_Exercise instructions_:
Put the material from the line containing "Screen dimensions: 678x500" through the end of the material into a Markdown table with the columns Number and Entry, numbering each line and leaving out blank lines.

_The records_:
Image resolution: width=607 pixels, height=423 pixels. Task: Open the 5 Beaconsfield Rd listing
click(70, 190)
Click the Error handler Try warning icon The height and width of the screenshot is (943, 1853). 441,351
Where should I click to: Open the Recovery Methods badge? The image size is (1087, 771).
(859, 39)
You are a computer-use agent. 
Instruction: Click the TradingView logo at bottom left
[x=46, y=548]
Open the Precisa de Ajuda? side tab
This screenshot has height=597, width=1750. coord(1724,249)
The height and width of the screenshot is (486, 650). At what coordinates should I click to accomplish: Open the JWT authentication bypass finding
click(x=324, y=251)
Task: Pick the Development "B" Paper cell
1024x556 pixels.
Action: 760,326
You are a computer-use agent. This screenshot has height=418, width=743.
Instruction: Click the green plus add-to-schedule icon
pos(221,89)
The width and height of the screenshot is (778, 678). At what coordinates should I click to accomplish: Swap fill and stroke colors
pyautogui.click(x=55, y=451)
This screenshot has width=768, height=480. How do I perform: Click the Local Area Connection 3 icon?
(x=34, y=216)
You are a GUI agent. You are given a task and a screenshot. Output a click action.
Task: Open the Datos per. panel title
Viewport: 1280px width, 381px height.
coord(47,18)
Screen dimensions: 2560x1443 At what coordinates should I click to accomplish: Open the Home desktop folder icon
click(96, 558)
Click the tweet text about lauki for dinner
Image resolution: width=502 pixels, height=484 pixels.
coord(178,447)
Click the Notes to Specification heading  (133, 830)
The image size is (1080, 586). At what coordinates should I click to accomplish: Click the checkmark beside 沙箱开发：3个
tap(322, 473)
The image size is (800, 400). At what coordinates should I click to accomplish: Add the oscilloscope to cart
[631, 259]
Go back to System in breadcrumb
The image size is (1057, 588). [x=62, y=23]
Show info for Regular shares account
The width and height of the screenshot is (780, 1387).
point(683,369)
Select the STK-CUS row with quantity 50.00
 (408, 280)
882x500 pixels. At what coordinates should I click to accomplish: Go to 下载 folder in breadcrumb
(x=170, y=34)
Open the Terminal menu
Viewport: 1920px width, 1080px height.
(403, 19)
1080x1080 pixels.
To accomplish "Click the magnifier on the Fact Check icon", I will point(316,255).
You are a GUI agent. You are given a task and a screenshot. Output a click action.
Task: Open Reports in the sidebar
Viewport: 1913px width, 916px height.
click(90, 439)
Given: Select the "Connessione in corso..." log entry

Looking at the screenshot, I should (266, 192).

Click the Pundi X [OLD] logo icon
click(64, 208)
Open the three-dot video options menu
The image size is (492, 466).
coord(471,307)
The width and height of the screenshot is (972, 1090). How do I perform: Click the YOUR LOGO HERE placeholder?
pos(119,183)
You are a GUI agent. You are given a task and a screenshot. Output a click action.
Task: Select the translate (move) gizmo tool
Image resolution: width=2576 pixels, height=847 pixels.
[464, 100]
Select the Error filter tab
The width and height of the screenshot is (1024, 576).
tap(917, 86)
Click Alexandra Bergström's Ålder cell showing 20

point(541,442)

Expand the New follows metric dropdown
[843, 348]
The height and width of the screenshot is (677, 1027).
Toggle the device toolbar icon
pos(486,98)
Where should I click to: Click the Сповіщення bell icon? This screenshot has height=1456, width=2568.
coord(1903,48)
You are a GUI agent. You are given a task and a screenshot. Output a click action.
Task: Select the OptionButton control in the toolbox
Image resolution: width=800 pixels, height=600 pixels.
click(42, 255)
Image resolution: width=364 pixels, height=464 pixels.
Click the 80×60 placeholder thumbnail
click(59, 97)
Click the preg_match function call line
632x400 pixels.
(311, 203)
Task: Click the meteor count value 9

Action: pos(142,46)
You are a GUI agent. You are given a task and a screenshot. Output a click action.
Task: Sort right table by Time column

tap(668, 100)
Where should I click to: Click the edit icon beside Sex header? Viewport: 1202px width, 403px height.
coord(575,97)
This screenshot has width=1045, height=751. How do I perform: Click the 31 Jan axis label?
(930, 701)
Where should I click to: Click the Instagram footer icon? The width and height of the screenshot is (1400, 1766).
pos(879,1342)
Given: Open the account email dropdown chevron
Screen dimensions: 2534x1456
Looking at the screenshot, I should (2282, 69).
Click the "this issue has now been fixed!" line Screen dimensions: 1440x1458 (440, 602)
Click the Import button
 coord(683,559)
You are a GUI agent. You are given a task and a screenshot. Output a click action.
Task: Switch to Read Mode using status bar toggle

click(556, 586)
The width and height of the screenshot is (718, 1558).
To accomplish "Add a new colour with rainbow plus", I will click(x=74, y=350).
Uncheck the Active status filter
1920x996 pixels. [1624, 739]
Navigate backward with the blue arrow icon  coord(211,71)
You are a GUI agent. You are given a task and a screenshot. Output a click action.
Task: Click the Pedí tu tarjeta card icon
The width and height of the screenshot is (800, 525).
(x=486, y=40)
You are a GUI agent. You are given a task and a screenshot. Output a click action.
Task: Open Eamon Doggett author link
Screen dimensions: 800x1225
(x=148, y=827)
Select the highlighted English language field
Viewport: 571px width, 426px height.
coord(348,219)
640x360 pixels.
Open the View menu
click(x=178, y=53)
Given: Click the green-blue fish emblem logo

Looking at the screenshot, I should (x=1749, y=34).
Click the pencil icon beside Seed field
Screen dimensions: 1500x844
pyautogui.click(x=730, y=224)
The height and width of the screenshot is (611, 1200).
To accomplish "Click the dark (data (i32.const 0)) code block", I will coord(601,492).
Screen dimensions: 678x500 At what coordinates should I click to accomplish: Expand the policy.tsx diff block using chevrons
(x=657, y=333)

_Solution_:
| Number | Entry |
|---|---|
| 1 | Screen dimensions: 678x500 At what coordinates should I click to accomplish: Expand the policy.tsx diff block using chevrons |
| 2 | (x=657, y=333) |